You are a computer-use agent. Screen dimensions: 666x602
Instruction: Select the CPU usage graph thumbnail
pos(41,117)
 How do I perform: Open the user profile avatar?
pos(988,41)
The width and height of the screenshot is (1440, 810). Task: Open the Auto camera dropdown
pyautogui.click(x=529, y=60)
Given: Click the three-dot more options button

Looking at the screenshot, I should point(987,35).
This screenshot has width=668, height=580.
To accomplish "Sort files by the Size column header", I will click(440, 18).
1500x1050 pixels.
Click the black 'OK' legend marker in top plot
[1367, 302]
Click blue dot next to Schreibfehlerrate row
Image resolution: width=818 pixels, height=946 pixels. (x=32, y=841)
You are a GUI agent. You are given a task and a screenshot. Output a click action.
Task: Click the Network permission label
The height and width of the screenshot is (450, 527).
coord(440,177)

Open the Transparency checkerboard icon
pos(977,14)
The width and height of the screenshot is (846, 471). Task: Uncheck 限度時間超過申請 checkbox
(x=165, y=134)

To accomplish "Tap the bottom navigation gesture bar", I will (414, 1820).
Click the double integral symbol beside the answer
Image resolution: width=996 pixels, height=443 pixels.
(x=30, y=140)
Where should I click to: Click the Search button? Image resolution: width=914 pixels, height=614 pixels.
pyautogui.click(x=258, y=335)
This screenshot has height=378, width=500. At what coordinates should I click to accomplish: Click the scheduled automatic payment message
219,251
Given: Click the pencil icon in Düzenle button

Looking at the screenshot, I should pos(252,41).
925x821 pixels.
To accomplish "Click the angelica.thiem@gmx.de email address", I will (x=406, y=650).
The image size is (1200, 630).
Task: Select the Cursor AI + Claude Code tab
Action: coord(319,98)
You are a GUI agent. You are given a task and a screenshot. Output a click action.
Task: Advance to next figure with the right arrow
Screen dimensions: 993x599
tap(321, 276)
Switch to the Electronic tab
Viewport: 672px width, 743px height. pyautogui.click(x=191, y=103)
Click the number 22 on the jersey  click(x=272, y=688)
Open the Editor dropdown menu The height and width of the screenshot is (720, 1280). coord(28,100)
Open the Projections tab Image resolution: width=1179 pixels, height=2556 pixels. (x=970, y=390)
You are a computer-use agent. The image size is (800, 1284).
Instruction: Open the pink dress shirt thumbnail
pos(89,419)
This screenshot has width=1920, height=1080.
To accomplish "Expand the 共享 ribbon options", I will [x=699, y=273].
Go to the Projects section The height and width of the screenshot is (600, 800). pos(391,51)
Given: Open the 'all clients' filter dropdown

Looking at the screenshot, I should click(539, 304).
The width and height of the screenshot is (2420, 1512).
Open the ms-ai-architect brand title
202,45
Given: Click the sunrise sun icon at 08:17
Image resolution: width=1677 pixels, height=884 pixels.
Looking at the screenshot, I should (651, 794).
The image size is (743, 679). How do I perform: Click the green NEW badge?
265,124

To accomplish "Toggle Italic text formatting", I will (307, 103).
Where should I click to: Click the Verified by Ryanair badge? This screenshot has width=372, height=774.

▶ _What needs to be done_
Look through the data above for the string "computer" and copy every line where it appears.

▶ _Response below_
You are a computer-use agent. Screen dimensions: 666x602
You are a computer-use agent. The image size is (800, 1284).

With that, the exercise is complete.